Sunday, April 10, 2016

AstonRep's Excellent 'Women of Lockerbie' Expresses the Power of Goodness Amid Unspeakable Grief -- Chicago Theater Review

Theater Review

The Women of Lockerbie
by Deborah Brevoort
Directed by Robert Tobin
AstonRep Theatre Co.
at Raven Theatre Complex, Chicago
Thru May 8

Like anyone with a soul, I am horrified, saddened and angered whenever I hear of anyone being murdered, whether in a domestic dispute, on the streets of Chicago or in any other awful way.

Massacres, such as those recently in Brussels, Ankara, Lahore and elsewhere, only heighten the shock, anguish and outrage, although the sheer proliferation of such incidents demands a certain degree of numbness in the name of emotional self-preservation.

While I have felt great sympathy and sorrow for victims of senseless violence, it is perhaps because I haven't had a personal connection to anyone who has been killed, and am not myself a parent, that I probably haven't given ample thought to the depth of devastation survivors must face--and how and when parents, spouses, children, siblings, friends, relatives, etc., can move forward with anything passing for normalcy.

Deborah Brevoort's powerful play, The Women of Lockerbie, written about the aftermath of the 1988 bombing of Pan Am flight 103--which took 270 lives including 11 residents of the Scottish town where it fell--provides a mournful but enlightening glimpse into the grieving, and coping, process.

And under the fine direction of Robert Tobin, the new production by AstonRep--which has become one of my favorite Chicago storefront-type troupes in recent years--deftly presents the sorrow from several perspectives, yet avoids becoming maudlin, mawkish or overwhelming.

The 75-minute one-act, which premiered Off-Broadway in 2003 after winning a New Play award shortly after 9/11, takes place seven years after a bomb detonated aboard Flight 103.

With the investigation over, Bill and Maddie Livingston visit the Lockerbie crash site for the first time; their 20-year-old son Adam was among the victims (fictionally representing one of the 35 Syracuse University students who perished upon flying home on Christmas break from studying abroad in London).

Played poignantly by Amy Kasper, Maddie is still very much dealing with acute grief and anger. As the play opens, she is roaming the Scottish hills desperately looking for any remnants of Adam's existence, while Bill (played with dextrous aplomb by Jeff Brown) tries to calm her with the help of some women of Lockerbie.

The women, some of whom lost loved ones in the tragedy, all of whom were forever devastated by the carnage they witnessed, have decided to put their time and emotions to washing the 11,000 garments strewn from the plane now that they no longer need to be warehoused. To whatever extent possible, they hope to return the victims' clothing to their survivors.

The Livingstons' turmoil remains front and center, but Brevoort (who notes in the program she wrote 25 drafts of The Women of Lockerbie "before getting it right"), does a nice job in taking us beyond their pain--and recriminations for how each other shows it--by portraying the townsfolk with considerable grace. 

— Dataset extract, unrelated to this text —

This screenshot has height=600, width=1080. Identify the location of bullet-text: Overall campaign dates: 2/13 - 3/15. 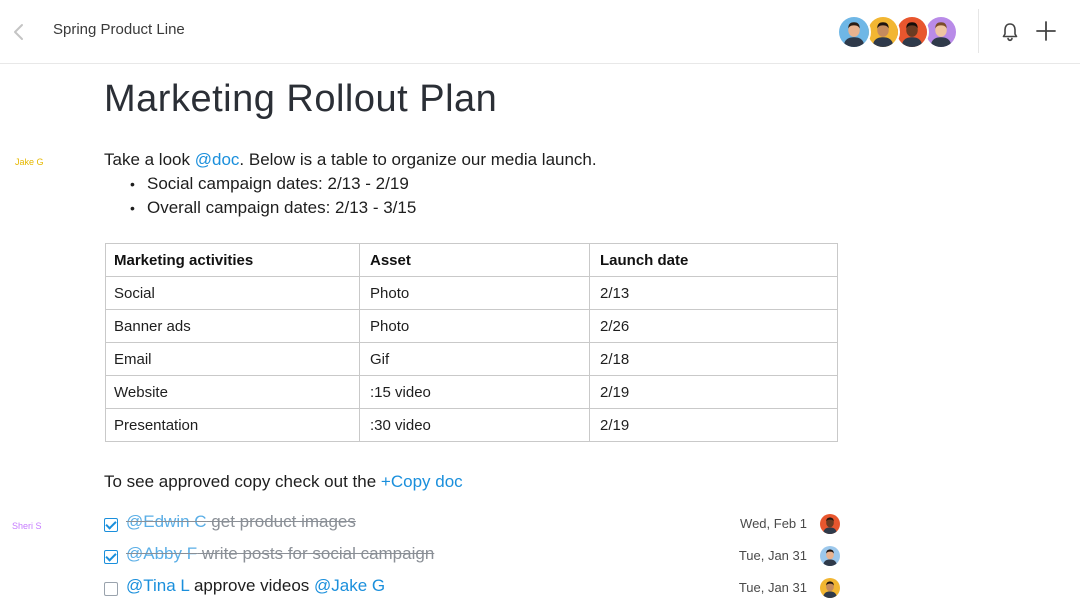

Also woven in is a rather heartless American diplomat (played by Ray Kasper) who aims to deny the women their laundering, a young local woman (Sara Pavlak McGuire) who serves as his assistant while being at odds, various recollections of the tragic day and a reference to the United States' downing of Iran Air Flight 655 in July 1988, which some believe prompted the December 21 terrorist attack on Flight 103.

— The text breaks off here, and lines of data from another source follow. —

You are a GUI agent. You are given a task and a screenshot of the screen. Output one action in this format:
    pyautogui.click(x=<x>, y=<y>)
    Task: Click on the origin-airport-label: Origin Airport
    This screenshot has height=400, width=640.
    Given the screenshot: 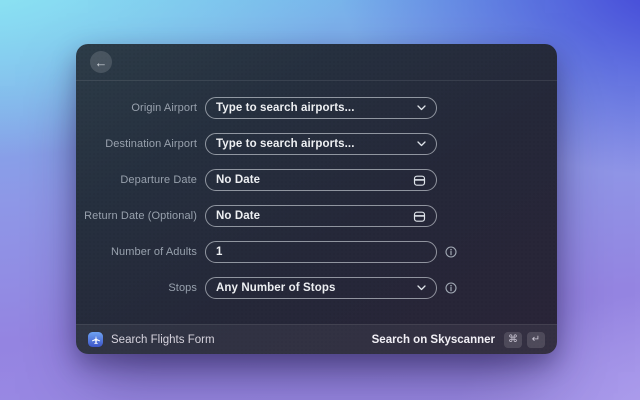 What is the action you would take?
    pyautogui.click(x=164, y=108)
    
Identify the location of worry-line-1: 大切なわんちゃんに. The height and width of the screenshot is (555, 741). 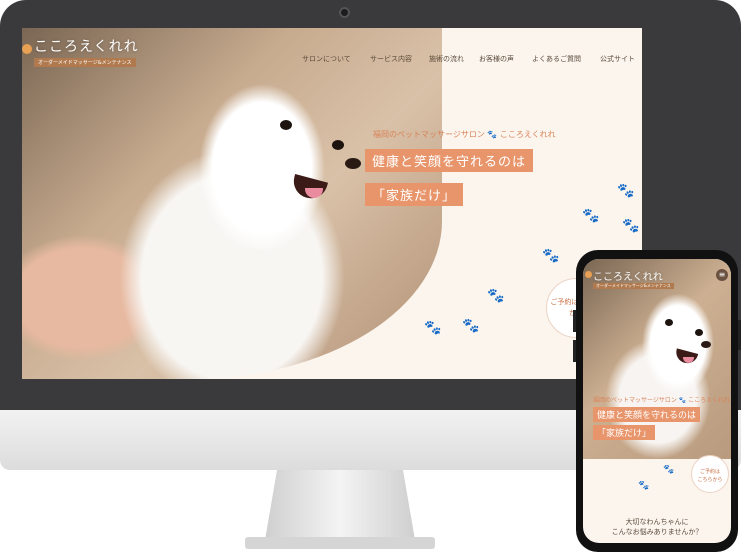
(657, 522).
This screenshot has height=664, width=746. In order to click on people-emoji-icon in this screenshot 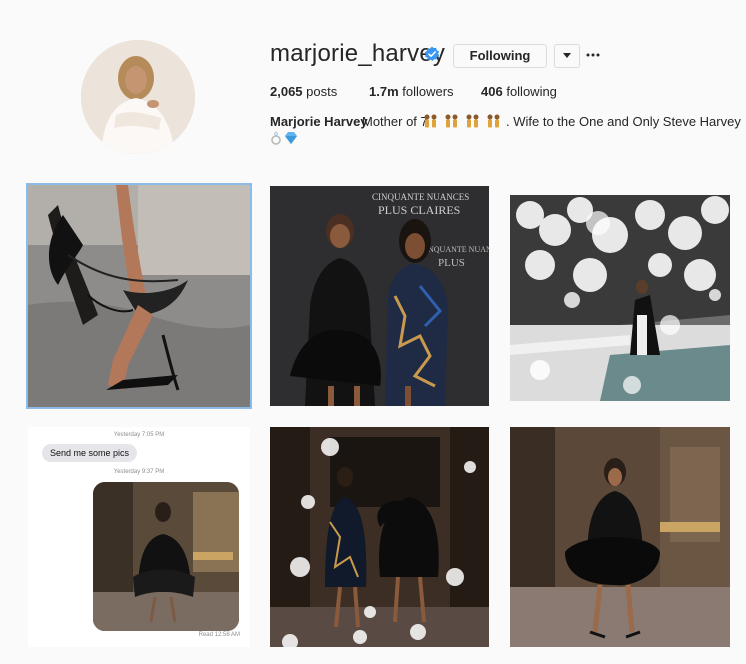, I will do `click(462, 121)`.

All of the cast's Women of Lockerbie do excellent jobs, especially in adopting Scottish brogues that feel authentic without ever challenging comprehension.

Foremost among them, as Olive, is AstonRep ensemble member Alexandra Bennett, who I found superb in Wit a couple years ago.

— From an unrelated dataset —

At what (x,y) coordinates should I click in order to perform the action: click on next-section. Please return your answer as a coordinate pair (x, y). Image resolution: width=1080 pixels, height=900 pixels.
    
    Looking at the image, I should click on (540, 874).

As I told director Tobin afterwards, I feel he did a really great job calibrating the somber tonality of the material without leaving one too disconsolate to appreciate the play as insightful entertainment.

This parallels the characters' commitment to--though challenging--letting love and goodness be the best way to combat evil. As voiced by The Women of Lockerbie--and printed on the front of the program, so I'm not really spoiling anything--"Hatred will not have the last word."

There were a few times in the play when I wasn't sure why characters were speaking toward the horizon--and hence, directly at the audience--when it seemed they were in conversation with others onstage. I understand this sort of solitary vocalizing wouldn't be so atypical, particular when one is so wrought, but sometimes it felt the 4th wall was being broken unnecessarily, or a tad too often.

And for all that's superlative about Brevoort's script, Tobin's staging and the actors' performance, there isn't much surprise in what unfolds.

But these are very minor critiques and while it is hard to call The Women of Lockerbie an "enjoyable" play given its subject matter, it is quite a formidable and illuminating one.

With tickets just $20 through the box office and discounted on HotTix throughout the run, a terrific afternoon or evening of theater should well be within your reach.

Along with, perhaps, a better understanding of the human condition, at both its most broken and its most beautiful.